Итак, я без труда вкрался в милость моего хозяина и вскоре был посвящен почти во все его дела. Это избавляло меня от множества смотров и учений, от которых я иначе бы не отвертелся, и открывало предо мной возможность легких заработков. Теперь я был одет как джентльмен и подвизался даже с известным éclat[42] в некоторых кругах берлинского общества, хотя и нельзя сказать, чтобы изысканных. Дамы всегда меня отличали. Я умел так поразить их галантностью, что они понять не могли, почему в полку мне присвоено нелестное прозвище Черный Дьявол. «Не так страшен черт, как его малюют», – говорил я, смеясь, и дамы хором возглашали, что этот рядовой воспитан не хуже своего капитана, хотя, собственно, иначе и быть не могло, принимая в расчет мое воспитание и происхождение.

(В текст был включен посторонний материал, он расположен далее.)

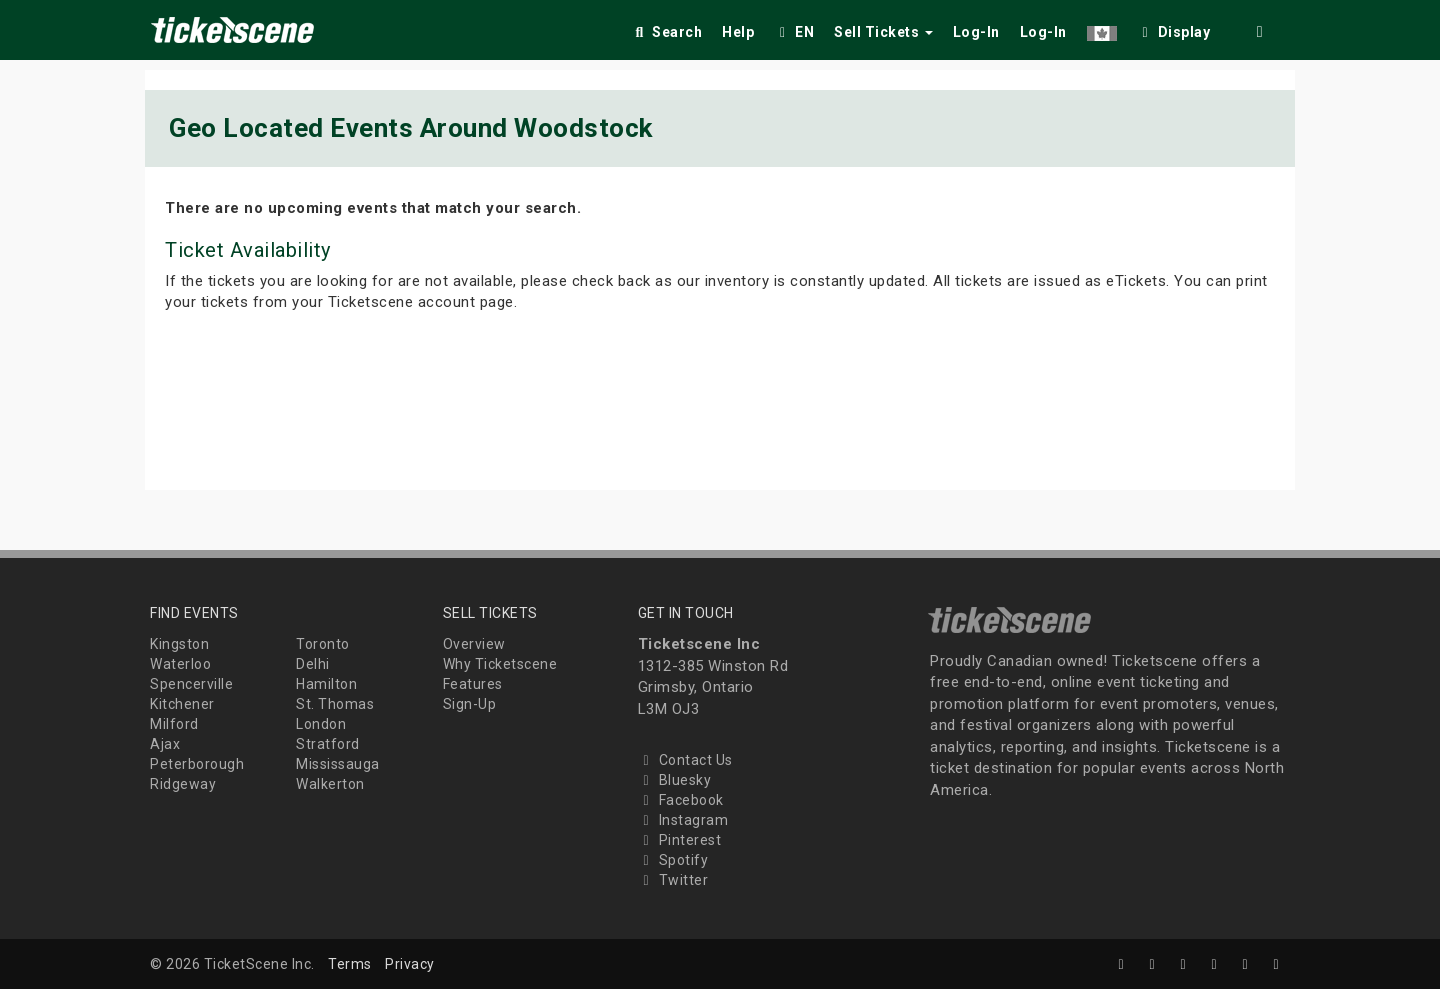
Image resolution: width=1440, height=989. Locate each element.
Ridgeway (183, 784)
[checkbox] (1174, 28)
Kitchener (182, 704)
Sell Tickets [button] (883, 32)
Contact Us (685, 760)
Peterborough (197, 764)
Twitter (673, 880)
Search (666, 32)
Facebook (681, 800)
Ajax (165, 744)
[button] (1102, 28)
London (321, 724)
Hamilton (326, 684)
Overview (474, 644)
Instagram (683, 820)
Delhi (313, 664)
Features (473, 684)
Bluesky (675, 780)
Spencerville (191, 684)
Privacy (410, 964)
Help (738, 32)
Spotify (673, 860)
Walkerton (330, 784)
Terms (350, 964)
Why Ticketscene (500, 664)
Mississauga (338, 764)
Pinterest (680, 840)
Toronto (323, 644)
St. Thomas (335, 704)
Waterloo (180, 664)
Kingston (179, 644)
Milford (174, 724)
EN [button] (794, 32)
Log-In (976, 32)
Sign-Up (470, 704)
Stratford (328, 744)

Уверясь в добром расположении капитана, я испросил у него позволение написать в Ирландию бедной моей матушке, которая уже много-много лет ничего обо мне не знала, ибо писем солдат-иностранцев на почте не принимали, опасаясь неприятностей со стороны родителей пропавших без вести сыновей. Капитан обещал найти способ переслать мое письмо, и так как я знал, что он захочет ознакомиться с его содержанием, то и отдал его нарочито запечатанным, показывая этим, сколь я ему доверяю. Самое же письмо, как вы догадываетесь, составил так, чтобы оно не повредило мне, буде кто-нибудь его перехватит. Я просил у моей досточтимой матушки прощения за то, что бежал от нее; сообщал, что мое расточительство и безрассудство в родном отечестве делает мое возвращение заведомо невозможным, пусть же она, по крайней мере, утешается тем, что я здоров и благополучен на службе у величайшего монарха в мире и что жизнь солдата мне по душе; к тому же, добавлял я, мне удалось обрести защитника и покровителя, который в будущем устроит мою судьбу, чего она, как мне ведомо, сделать не в силах. Я посылал приветы всем девицам в замке Брейди, перечислив их поименно от Бидди до Бекки, по старшинству, и подписался: любящий вас сын (каким я и в самом деле был) Редмонд Барри, военнослужащий роты капитана Поцдорфа, Бюловского полка в Берлинском гарнизоне. Я также рассказал ей забавный анекдот, как король спустил с лестницы канцлера и троих судейских, чему я был самоличным свидетелем, стоя на карауле в Потсдаме. Надеюсь, писал я, скоро начнется новая война и я буду произведен в офицеры. Словом, если судить по письму, я был счастливейшим человеком на свете и в рассуждении этого нисколько не огорчался, что ввожу свою дорогую родительницу в обман.